ABSTRACT
The law on the books has recognized the right of cohabitants to create enforceable legal obligations with each other for half a century. Yet few seek to enforce such obligations, and their attempts almost never prevail. This article explores one possible explanation for the invisibility of their claims. Marriage is so deeply rooted in our societal consciousness that it embodies what sociologist Pierre Bourdieu has called a habitus, a ‘subjective but not individual system of internalized structures, schemes of perception, conception, and action common to all members of the same group or class’. A habitus takes the form of things to do or not to do, to say or not to say, determining what conduct is reasonable or unreasonable. The marital habitus is the framework through which people structure their personal relationships and comprehend all adult intimacy. It explains why courts that expressly embrace the right of intimate partners to create legal relations cannot see those relations when they are asked to recognize them.

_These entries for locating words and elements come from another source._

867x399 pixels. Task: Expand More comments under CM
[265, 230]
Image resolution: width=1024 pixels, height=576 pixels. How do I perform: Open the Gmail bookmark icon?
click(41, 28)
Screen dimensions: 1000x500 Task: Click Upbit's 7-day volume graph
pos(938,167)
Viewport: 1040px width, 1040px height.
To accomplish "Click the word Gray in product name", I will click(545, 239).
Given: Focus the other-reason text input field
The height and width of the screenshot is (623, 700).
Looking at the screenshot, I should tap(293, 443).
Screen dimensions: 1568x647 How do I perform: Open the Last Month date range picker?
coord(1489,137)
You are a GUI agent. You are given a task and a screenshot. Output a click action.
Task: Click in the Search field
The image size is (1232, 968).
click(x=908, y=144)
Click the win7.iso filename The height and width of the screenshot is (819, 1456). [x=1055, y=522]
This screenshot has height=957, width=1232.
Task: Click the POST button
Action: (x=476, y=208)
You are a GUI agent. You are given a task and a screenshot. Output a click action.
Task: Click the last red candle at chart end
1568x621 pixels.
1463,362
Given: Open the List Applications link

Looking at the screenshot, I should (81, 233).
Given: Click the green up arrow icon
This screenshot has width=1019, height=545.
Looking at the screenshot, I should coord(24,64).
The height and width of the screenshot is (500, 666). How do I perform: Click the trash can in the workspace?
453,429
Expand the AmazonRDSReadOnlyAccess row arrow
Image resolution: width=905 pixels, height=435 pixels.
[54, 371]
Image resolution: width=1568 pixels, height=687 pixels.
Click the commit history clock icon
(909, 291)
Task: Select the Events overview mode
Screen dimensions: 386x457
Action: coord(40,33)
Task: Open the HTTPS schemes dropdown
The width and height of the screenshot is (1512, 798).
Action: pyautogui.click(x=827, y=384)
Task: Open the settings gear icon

This article gathers evidence of the habitus at work in parties’ legal arguments and in scholarly proposals to recognize nonmarital relationships. It then concludes by asking what, if anything, can be done to recognize valuable adult relationships beyond marriage.
Matsumura, Kaiponanea T, The Marital Habitus (August 12, 2022), Washington University Law Review, volume 99, no 6, 2022; Loyola Law School, Los Angeles Legal Studies Research Paper No 2022-12.